For me and for people like me, the MBA is perfectly fine as a main computer -- maybe the lack of storage is a issue, but then again, I have a 30GB iPod that is only half full. I have a 13 inch MBA that has 45 out of 128GB unused. Not everyone carries around every song they own or picture they've ever taken.
I've been reading Macrumors for a long time now and I love the site, but sometimes I think that the people here get wrapped in a bubble. They think that any computer that can't run Giggity Pro X, that doesn't have the fastest and the best processor, is "limited" and therefore undesirable.
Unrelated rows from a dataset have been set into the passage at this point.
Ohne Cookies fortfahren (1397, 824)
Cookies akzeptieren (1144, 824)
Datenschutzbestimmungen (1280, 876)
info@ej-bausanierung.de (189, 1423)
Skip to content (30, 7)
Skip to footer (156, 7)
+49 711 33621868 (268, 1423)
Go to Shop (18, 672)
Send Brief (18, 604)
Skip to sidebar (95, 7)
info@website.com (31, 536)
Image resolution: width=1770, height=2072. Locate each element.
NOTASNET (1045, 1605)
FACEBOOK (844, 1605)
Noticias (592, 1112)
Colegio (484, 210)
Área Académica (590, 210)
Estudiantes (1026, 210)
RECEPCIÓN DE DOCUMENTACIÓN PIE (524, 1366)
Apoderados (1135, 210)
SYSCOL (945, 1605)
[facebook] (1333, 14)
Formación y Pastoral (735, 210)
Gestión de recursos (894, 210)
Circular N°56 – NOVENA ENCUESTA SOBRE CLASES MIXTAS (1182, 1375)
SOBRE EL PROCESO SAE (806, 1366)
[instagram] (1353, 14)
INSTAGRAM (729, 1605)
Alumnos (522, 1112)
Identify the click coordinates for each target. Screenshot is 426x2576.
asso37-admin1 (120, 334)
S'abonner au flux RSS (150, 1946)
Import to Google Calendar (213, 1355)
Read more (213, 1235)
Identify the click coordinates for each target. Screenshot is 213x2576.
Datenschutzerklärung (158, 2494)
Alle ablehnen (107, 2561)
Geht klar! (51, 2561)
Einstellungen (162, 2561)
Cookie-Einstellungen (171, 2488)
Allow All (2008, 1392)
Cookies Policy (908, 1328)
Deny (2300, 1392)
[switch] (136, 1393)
People post here every day wringing their hands about whether they should buy X, or Y? when they will never need the amount of power that they seem to crave. How can I say this so definitively? Because if you KNOW FOR SURE that you need 8 gigs of RAM or faster processors or a great deal of storage space in your normal workflow, you wouldn't have to ask "should I buy X or Y?" *You'd already know.*
Thinking that "the masses" care whether their computer can run Final Cut Pro and a bunch of processor-intensive programs at the same time, is bubble thinking. I assure you, the masses out here don't care. We are not the exception. The posters here are the exceptions.